Extract the lines of the items verbatim, from the line containing "Where should I click to: Close" through the line containing "pos(22,128)", with both of those lines included. Output only this stretch.

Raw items
BEGIN

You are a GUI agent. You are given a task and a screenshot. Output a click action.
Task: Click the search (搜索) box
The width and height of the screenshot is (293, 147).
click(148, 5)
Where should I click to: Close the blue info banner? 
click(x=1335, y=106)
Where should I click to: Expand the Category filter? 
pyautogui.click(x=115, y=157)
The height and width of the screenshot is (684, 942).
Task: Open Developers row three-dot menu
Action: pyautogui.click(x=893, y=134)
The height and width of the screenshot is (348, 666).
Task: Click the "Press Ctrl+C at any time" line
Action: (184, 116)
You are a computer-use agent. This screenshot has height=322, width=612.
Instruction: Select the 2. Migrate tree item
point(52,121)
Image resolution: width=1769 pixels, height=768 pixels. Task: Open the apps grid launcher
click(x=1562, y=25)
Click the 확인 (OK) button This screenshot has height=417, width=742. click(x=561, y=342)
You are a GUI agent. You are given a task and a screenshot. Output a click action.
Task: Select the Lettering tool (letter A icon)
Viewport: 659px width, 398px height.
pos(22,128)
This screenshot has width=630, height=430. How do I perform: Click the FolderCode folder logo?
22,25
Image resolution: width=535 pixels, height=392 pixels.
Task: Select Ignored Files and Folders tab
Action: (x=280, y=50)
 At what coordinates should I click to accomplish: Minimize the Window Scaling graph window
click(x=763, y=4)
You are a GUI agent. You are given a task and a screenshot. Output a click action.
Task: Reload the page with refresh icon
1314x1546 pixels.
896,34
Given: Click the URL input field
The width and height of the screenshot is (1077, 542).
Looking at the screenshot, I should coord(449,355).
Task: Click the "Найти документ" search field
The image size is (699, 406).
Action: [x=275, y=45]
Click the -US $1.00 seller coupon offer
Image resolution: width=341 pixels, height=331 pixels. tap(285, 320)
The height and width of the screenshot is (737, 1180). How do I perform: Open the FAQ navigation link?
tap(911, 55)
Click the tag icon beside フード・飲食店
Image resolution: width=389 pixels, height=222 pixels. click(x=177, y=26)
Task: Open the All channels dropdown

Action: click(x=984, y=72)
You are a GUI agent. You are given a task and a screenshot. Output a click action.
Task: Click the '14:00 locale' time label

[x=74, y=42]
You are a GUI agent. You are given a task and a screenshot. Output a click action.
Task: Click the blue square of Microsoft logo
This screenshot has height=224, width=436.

END

* [RESULT BELOW]:
Where should I click to: Close the blue info banner? 
click(x=1335, y=106)
Where should I click to: Expand the Category filter? 
pyautogui.click(x=115, y=157)
The height and width of the screenshot is (684, 942).
Task: Open Developers row three-dot menu
Action: pyautogui.click(x=893, y=134)
The height and width of the screenshot is (348, 666).
Task: Click the "Press Ctrl+C at any time" line
Action: (184, 116)
You are a computer-use agent. This screenshot has height=322, width=612.
Instruction: Select the 2. Migrate tree item
point(52,121)
Image resolution: width=1769 pixels, height=768 pixels. Task: Open the apps grid launcher
click(x=1562, y=25)
Click the 확인 (OK) button This screenshot has height=417, width=742. click(x=561, y=342)
You are a GUI agent. You are given a task and a screenshot. Output a click action.
Task: Select the Lettering tool (letter A icon)
Viewport: 659px width, 398px height.
pos(22,128)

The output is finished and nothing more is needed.